EXERCISE DESCRIPTION: Search the records for the word "Restaurant" and pick out every line that has it.

** Opening SUPPLIED MATERIAL block **

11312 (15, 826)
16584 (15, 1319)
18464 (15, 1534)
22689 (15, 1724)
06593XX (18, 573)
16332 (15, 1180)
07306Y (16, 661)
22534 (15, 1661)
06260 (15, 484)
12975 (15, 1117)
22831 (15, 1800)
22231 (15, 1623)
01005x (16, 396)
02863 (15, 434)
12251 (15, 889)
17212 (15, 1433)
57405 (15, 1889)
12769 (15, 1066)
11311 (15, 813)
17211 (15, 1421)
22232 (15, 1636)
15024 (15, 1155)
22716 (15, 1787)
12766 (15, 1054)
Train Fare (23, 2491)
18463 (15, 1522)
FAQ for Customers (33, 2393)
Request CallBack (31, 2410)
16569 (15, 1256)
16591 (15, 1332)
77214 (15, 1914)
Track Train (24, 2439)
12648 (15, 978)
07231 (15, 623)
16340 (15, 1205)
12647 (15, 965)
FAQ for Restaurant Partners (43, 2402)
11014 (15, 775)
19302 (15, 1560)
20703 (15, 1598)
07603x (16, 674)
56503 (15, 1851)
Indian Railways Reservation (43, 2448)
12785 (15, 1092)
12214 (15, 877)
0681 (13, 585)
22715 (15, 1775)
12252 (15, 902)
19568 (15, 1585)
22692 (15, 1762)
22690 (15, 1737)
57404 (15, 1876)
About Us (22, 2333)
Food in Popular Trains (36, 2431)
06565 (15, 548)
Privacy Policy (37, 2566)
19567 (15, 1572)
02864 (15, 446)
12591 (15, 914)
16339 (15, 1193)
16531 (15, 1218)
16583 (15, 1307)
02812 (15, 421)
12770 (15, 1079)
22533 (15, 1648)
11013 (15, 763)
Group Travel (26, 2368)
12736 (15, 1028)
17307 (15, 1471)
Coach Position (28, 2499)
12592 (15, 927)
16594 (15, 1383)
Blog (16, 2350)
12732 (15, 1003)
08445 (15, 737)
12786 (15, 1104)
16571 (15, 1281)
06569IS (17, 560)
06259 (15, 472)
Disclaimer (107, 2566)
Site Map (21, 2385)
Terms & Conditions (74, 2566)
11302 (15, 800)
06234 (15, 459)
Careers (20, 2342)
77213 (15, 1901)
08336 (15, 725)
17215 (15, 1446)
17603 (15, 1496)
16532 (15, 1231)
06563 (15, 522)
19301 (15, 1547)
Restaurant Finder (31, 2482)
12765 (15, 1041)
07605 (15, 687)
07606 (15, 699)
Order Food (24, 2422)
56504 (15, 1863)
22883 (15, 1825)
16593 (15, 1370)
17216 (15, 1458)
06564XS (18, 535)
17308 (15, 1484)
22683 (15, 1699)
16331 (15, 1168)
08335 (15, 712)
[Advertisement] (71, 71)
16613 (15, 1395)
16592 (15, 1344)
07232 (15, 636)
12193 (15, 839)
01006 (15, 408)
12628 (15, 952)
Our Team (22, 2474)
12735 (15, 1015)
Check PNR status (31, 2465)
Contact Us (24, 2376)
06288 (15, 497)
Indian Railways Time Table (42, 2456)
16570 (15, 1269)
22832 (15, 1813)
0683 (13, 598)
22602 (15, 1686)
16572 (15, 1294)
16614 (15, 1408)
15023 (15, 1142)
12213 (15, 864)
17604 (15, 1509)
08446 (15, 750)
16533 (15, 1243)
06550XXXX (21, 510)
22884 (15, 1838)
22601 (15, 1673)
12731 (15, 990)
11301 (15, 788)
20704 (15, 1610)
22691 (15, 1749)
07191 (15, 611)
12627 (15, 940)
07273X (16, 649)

** Closing SUPPLIED MATERIAL block **

COMPLETED EXERCISE:
FAQ for Restaurant Partners (43, 2402)
Restaurant Finder (31, 2482)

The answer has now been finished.